> Jobs:
A - In the Georgina Stirling passage, who was Stirling's teacher while she was in Paris?
B - Reproduce a stretch of the Georgina Stirling passage word for word, beginning at "Stirling is the" and stopping after "the Dorcas Society.".

[start Given passage]

Georgina Ann Stirling (April 3, 1867 – April 23, 1935) was a Newfoundland opera singer, known by her stage name Marie Toulinquet. Born in Twillingate, in Newfoundland, she became a world-renowned prima donna soprano who played in opera houses throughout Europe and United States. She was Newfoundland's first opera singer and became known as The Nightingale of the North.

Life and career

Stirling is the daughter of Ann (Peyton) and William Stirling.  She was educated at Twillingate and Toronto and went on to study singing in Paris, Italy and Germany. She had taken the stage name "Toulinguet" which was the original French name for Twillingate. At the age of fifteen she played as a church organist in her hometown and early in her career had been instrumental in the formation of the Dorcas Society.

While in Paris, Stirling had studied under the tutorship of Madame Mathilde Marchesi where she was discovered by a Milan opera company. She toured and accepted engagements with many operas such as the Opera Company of New York City, the Boston Harmony Orchestral Society and the Scalchi Opera Company. At the peak of her career she had developed a throat ailment that cut her singing career short. She eventually made a comeback as concert artist.

[end Given passage]
[start Data lines]

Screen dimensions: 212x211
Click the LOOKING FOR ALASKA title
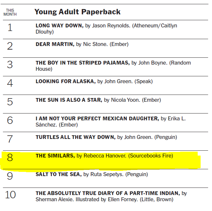(65, 81)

[end Data lines]

> Responses in order:
A - Madame Mathilde Marchesi

B -
Stirling is the daughter of Ann (Peyton) and William Stirling.  She was educated at Twillingate and Toronto and went on to study singing in Paris, Italy and Germany. She had taken the stage name "Toulinguet" which was the original French name for Twillingate. At the age of fifteen she played as a church organist in her hometown and early in her career had been instrumental in the formation of the Dorcas Society.